Хор замолкает. Оборачиваюсь. Дорогу переходит группа людей. Взгляд тут же находит среди них лицо, так хорошо знакомое и никогда прежде не виденное. Встречаемся глазами — в них недоумение: «Юля, это кто?»
Почему-то я всегда думала, что Е. Г. высокая. Оказавшись рядом, вдруг понимаю, что она ниже меня на полголовы. Как Фридл…
И еще понимаю, что, выбрав, по русской академической традиции, обращение по имени-отчеству, попала в ловушку: имя и отчество здесь ни при чем — она Лена. Это имя — как часть ее самой, любое другое невозможно.
Потом мы доклеивали альбом, дарили его, пили португальское зеленое вино, рассказывали истории…
Маня рисовала закат, и Юлька лежала у нее на ноге.
А еще я пыталась рисовать, и у меня ничего не выходило. В аэропорту я привыкла уже, что если рисуешь, то выходит практически все. Главное — всмотреться. А тут — ничего.
Чтобы не расплакаться при всех, ушла спать».
«Маня танцует. Нам надо смотреть и запоминать ритм и движения. Вначале танцуют только руки. Они ползут вверх, опускаются, но не падают вниз по закону всемирного тяготения, а зависают в воздухе. Как будто на уровне груди невидимая преграда: руки натыкаются на нее — и замирают. Теперь они неподвижны — танцуют бедра и живот. Потом снова руки и шея. Все как бы по отдельности, по очереди. Потом музыка захватывает меня, и я на какое-то время перестаю видеть Маню, а когда вижу снова — она танцует уже вся, как будто музыка внутри нее, в позвоночнике, руках, кончиках пальцев, лицевых нервах… Как это нарисовать?
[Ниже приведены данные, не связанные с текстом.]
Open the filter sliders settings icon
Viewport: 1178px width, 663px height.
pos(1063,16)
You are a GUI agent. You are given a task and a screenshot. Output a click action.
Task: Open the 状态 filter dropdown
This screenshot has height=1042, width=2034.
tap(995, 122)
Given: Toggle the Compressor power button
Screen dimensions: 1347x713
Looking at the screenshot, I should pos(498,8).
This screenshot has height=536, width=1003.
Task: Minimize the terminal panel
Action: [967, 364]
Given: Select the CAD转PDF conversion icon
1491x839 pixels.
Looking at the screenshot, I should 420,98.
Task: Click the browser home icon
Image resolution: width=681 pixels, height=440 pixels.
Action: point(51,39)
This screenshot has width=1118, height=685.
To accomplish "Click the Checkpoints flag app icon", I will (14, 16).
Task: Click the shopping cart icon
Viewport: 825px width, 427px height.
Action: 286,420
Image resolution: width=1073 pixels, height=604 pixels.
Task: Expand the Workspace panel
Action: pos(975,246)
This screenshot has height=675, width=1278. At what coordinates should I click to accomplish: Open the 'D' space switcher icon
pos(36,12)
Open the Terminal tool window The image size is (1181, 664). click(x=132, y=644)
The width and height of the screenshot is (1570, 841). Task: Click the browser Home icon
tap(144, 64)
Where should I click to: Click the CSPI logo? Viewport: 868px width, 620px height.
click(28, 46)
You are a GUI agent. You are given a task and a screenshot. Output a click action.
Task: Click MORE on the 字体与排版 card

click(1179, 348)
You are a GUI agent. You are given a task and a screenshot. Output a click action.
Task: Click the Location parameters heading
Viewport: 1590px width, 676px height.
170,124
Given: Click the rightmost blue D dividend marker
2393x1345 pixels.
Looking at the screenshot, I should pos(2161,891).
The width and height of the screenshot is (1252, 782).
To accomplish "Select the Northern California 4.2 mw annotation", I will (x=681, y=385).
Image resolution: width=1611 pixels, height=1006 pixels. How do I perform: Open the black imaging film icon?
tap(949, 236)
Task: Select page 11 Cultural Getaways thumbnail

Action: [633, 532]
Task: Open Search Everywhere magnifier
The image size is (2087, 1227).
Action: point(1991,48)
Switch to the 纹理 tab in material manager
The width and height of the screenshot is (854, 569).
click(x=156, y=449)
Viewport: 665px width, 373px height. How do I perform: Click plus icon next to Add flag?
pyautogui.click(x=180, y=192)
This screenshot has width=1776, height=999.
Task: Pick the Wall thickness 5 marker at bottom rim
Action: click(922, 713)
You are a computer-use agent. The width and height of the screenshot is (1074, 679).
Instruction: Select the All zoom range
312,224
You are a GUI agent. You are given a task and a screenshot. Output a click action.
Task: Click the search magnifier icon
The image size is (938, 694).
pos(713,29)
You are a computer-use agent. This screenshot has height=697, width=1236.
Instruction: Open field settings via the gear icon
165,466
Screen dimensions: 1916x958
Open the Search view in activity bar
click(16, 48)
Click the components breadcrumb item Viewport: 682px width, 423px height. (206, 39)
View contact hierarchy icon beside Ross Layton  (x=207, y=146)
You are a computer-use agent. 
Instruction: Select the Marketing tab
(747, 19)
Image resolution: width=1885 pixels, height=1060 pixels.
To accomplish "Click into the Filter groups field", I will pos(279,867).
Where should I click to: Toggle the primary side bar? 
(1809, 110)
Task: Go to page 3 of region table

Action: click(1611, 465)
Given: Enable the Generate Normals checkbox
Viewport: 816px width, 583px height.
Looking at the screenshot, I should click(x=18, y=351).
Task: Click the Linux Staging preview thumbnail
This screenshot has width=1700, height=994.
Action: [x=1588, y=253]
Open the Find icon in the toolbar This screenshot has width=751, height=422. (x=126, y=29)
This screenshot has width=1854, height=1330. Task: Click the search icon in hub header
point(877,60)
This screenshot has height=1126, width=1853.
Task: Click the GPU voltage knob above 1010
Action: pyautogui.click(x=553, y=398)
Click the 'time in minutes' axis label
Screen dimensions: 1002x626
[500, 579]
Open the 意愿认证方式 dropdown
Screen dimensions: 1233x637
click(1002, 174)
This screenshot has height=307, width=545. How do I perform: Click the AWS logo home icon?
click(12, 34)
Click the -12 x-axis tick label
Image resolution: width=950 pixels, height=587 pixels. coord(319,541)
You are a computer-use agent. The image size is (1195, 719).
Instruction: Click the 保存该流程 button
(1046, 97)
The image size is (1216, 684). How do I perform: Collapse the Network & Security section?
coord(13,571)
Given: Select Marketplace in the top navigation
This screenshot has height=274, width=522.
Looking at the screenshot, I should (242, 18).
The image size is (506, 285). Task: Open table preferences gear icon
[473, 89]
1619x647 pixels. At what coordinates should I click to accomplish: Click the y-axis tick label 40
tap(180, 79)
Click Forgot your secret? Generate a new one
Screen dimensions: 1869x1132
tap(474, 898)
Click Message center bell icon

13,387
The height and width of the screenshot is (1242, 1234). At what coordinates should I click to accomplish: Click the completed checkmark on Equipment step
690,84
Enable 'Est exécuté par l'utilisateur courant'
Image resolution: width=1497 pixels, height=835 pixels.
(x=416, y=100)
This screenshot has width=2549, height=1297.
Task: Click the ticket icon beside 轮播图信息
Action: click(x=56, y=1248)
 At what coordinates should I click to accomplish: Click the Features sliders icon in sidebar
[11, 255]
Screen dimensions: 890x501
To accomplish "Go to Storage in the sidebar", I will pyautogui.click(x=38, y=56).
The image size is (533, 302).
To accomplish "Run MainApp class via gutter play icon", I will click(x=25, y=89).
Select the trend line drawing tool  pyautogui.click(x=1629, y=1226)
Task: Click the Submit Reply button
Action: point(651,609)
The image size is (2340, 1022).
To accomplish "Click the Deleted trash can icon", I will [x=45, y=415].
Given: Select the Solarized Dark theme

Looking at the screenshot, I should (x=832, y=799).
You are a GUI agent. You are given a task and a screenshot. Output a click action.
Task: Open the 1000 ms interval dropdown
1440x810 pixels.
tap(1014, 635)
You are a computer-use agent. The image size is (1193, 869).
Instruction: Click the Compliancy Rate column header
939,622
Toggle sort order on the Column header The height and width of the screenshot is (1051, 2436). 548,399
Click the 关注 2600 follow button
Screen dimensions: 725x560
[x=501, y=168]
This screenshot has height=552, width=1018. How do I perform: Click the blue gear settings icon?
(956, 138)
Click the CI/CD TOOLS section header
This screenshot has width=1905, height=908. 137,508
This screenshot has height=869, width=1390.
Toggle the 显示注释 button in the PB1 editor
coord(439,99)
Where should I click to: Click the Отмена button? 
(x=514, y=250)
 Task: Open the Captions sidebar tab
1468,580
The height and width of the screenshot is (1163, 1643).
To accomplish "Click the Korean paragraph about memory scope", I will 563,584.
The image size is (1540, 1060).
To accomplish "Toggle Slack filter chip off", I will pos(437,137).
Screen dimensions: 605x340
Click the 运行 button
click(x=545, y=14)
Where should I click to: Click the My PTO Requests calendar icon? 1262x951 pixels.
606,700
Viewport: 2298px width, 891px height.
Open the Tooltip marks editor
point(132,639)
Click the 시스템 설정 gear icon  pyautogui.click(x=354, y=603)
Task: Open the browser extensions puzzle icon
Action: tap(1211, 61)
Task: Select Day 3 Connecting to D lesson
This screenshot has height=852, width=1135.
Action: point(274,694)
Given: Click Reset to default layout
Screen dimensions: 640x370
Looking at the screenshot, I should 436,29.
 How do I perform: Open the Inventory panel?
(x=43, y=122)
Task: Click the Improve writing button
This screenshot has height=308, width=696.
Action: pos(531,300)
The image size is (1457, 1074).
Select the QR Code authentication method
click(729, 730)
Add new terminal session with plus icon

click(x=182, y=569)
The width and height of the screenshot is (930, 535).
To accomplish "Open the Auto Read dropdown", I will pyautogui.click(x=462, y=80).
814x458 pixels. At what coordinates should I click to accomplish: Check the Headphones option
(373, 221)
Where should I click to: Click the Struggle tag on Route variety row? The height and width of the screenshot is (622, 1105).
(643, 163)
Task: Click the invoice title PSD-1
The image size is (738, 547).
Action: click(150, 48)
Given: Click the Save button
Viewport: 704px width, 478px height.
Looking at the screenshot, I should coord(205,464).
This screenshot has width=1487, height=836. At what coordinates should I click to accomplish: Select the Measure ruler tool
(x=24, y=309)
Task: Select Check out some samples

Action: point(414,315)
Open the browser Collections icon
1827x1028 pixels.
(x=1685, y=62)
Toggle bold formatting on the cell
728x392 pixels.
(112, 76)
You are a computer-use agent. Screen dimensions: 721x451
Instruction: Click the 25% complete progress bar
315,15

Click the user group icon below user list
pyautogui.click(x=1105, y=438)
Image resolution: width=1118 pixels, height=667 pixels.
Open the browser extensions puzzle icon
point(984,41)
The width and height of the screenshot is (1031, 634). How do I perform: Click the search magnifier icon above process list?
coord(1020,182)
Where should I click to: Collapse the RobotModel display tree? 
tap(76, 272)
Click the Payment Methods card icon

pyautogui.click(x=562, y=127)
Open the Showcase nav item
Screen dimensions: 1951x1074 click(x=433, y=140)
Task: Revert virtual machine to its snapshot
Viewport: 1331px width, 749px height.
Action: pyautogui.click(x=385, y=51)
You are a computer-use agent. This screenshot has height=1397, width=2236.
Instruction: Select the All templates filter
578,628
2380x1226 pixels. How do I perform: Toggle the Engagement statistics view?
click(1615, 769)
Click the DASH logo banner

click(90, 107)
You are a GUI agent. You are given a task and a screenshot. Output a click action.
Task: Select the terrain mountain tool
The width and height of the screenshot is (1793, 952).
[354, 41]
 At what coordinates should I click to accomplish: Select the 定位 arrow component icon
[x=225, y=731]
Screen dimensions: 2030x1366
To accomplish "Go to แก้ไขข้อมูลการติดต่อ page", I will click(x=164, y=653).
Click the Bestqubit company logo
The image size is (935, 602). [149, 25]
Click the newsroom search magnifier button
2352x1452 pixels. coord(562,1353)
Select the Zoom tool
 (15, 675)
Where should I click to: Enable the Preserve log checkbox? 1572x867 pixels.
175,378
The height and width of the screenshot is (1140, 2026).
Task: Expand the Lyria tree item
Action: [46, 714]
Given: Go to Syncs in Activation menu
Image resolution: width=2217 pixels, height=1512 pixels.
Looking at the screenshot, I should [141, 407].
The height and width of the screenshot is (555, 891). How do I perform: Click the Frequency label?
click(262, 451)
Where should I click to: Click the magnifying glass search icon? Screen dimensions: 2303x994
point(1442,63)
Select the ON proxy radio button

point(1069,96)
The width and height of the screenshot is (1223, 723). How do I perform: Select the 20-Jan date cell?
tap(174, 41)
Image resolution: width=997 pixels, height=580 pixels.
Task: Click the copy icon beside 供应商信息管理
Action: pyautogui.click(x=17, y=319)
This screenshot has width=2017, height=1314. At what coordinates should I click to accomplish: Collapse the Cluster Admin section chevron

Расходимся по аудиториям. Включают музыку. Не ту, что у Мани. Или это без Маниного танца музыка кажется другой? Рисуем углем, потом цветом.
Музыки много, слишком много для меня. Мне хватило бы и трети — но приходится выныривать, идти за следующим листом бумаги, за красками, снова рисовать… Конец. Еще минута такого действа — и со мной случилась бы истерика. Умываюсь холодной водой. Кажется, легче.
Снова собираемся вместе. Рисуем звук внутри нас. Вдруг: «Кто умеет петь?» Зачем-то поднимаю руку. Нераспетая, с колотящимся сердцем, неровным дыханием и зажатыми связками, начинаю выть. Помогло. То, что скопилось внутри и не давало дышать, вырвалось наружу и рассеялось в воздухе. Теперь чувствую, что могу работать дальше.
Рисовали вазы. В этот раз у меня вышла тонкая и легкая, с острыми концами и неровной опорой — вот-вот улетит, или на пол свалится, или порежет кого острым краем — как повезет…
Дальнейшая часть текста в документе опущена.